Friday, October 4, 2019

Charity and Pride

I've been thinking a lot this year about charity - probably more than I should but if there's one thing I'm really good at it's overthinking.

At the most basic level charity is important because it helps those in need. That's sort of the whole point after all, but there's another level above that of what charity does for the benefactor.  Sure, it makes them feel good for having done something good.  More importantly, it pulls them out of their own internal world and reminds them that life isn't just about them; that there are other people out there struggling to get by.

That tells me it's important for at least some charity to be face-to-face.  Yes, it's much more efficient to give money to a big organization so they can deal with the logistics of feeding thousands on a daily basis, and this kind of giving is really needed.  But it's a kind of removed, impersonal act.  It's moving a blip from one account to another, easily divorced from the reality of what it means.

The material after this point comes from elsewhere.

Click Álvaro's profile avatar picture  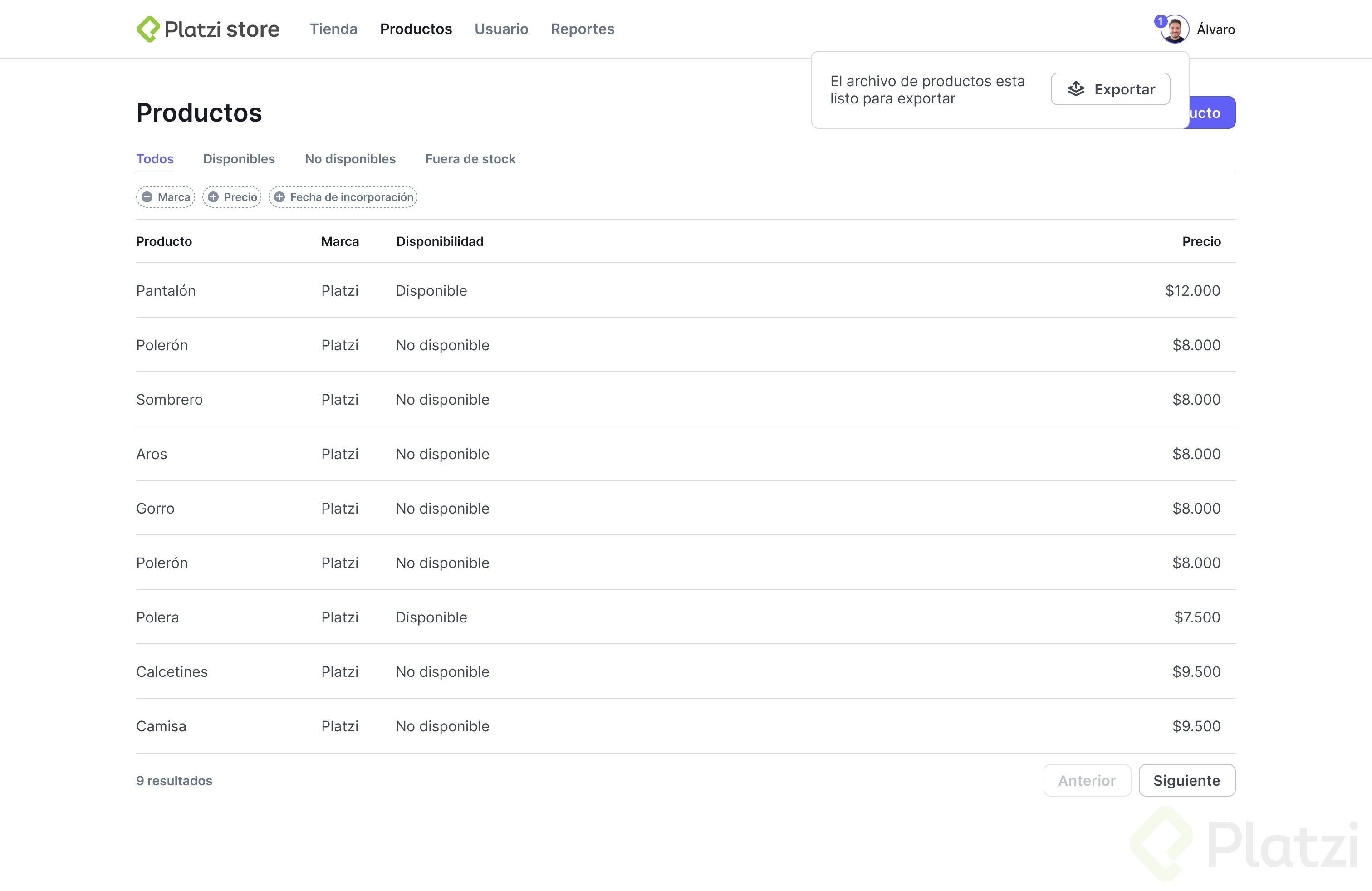point(1176,29)
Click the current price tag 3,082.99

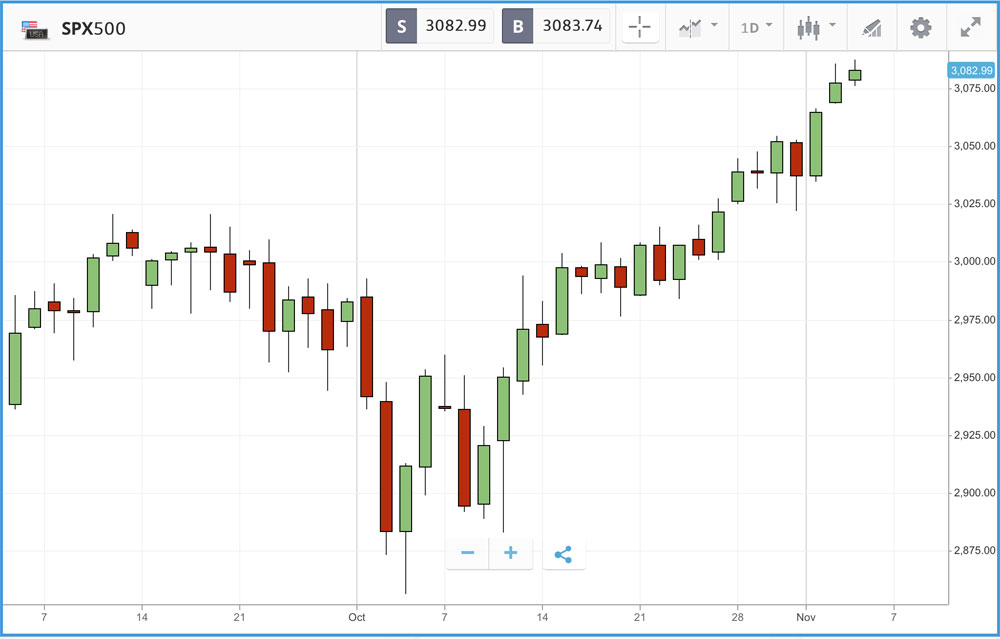[x=970, y=70]
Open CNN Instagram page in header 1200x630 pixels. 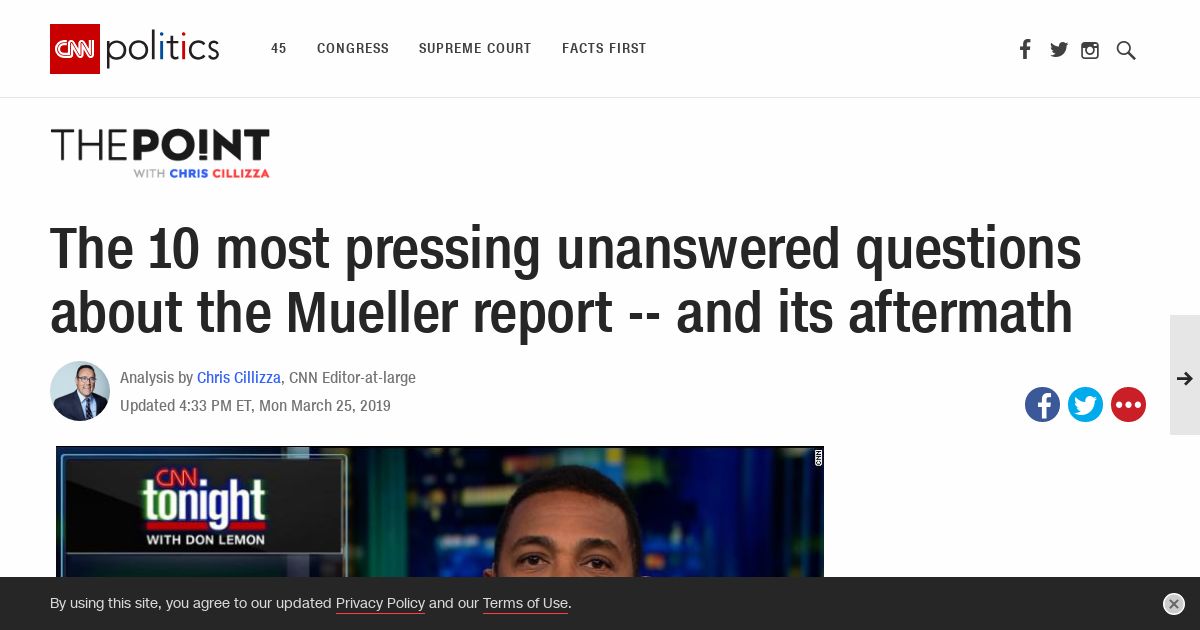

Putting food on a plate for someone has so much more impact.  You see another human being who is hungry and you're saying to them, "Here, I want you to live."

And then you feel good ... and this is where the pride comes in ... and that's not necessarily good.

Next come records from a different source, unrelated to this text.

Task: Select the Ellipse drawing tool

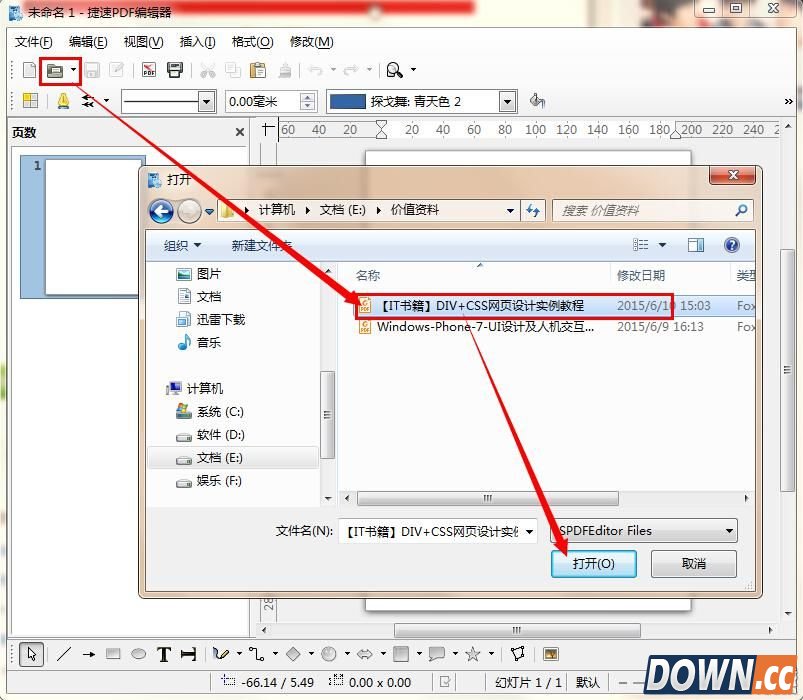Action: point(139,654)
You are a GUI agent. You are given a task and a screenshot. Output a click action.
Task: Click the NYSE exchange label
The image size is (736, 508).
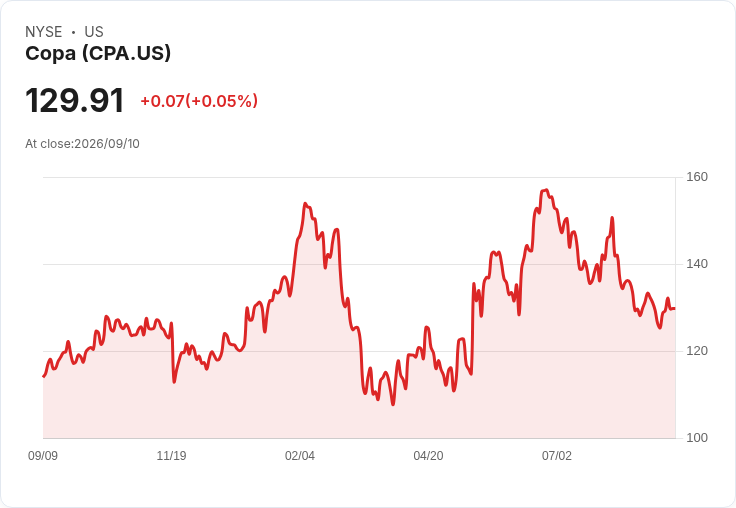(44, 32)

To one degree or another, people have an inherent desire for validation from their peers.  If they've done something they want to tell others, and then be told it was a good thing to do.  This is perfectly natural and is an important part of how society works.  But when it's combined with charitable acts it tends to center thought on the benefactor rather than the beneficiary.  Giving becomes an act of seeking public approval and building social status rather than helping others.

A quick search on YouTube yields hundreds of videos of people giving. The titles shout things like "Giving Homeless People $1,000" and "FEEDING THE HOMELESS ON MY BIRTHDAY!!!"  They are testaments of generosity, but they've also received criticism for being "poverty porn" and for putting the recipients' lowest point in life out on the internet for the whole world to see.

Of course there's a flip side to this.  Public acts of charity encourage others to give as well.  They remind those who have that there are others who have not, and provide impetus to share the benefits of living in a society.

There's a surprising amount of things to think about
packed into this photo and its caption

I'm afraid I don't really have a conclusion that pulls this all together.  The best I can come up with is: Give if you can, sometimes publicly and sometimes privately.  If you have a lot to spare, give a lot.  If for whatever reason you can't give then help - even if it's just a small thing like helping a stranger up the stairs or tying someone's shoe.

It's a big, scary world out there sometimes and we're all in it together.